### What is required
Number of lines with "button" in the data: give that figure by itself.
[Opening Entries supplied section]
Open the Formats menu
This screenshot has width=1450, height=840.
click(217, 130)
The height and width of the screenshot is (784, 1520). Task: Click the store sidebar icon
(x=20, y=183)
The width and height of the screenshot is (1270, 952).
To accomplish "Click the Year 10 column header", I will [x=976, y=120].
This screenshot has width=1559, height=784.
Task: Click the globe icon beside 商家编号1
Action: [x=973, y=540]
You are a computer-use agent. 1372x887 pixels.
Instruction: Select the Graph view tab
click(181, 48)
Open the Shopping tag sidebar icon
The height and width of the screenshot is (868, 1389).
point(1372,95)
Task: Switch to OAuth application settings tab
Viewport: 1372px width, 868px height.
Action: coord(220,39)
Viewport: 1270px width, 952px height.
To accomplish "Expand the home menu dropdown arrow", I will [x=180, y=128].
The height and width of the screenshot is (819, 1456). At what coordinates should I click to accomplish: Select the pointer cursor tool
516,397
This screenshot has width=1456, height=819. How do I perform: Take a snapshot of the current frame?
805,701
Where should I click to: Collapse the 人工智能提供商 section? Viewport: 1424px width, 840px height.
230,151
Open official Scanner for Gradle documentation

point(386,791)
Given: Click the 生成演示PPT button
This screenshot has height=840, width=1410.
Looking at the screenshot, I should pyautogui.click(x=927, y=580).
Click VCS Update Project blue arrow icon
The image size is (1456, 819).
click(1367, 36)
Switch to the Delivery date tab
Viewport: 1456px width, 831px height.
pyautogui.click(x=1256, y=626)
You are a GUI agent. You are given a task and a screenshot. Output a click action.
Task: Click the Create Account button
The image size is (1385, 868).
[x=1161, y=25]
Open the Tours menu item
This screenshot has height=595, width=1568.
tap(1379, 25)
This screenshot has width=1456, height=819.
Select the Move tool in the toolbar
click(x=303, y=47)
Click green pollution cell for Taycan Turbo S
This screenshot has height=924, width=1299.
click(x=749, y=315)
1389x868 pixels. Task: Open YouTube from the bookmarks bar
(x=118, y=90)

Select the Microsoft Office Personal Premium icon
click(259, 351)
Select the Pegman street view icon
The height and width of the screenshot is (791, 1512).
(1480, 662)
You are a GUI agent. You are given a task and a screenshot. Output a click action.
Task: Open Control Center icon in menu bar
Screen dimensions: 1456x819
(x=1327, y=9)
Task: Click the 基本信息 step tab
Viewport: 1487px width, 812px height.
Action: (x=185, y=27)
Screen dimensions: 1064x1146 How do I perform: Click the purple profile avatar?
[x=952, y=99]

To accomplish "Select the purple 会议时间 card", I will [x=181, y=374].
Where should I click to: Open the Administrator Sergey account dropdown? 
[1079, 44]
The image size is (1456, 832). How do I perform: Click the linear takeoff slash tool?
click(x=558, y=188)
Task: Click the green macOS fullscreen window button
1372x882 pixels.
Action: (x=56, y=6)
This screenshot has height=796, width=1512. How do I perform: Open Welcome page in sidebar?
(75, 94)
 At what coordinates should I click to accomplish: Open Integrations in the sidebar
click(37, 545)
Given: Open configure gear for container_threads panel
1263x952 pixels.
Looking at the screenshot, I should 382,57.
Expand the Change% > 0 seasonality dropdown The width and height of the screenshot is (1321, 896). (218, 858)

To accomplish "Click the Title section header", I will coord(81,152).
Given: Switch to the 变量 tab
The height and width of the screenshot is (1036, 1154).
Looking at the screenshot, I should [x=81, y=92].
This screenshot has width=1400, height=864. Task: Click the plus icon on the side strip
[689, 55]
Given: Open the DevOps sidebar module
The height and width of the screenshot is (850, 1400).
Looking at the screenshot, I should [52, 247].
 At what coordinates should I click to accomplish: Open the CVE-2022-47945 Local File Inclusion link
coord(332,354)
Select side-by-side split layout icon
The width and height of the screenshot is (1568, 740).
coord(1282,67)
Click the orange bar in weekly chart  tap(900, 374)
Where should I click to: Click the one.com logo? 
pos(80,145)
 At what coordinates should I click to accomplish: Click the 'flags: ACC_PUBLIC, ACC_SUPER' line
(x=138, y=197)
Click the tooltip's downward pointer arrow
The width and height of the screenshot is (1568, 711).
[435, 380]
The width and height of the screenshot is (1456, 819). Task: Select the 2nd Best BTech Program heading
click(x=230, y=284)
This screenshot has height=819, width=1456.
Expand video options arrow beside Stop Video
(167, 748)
[Closing Entries supplied section]
### Exercise result
3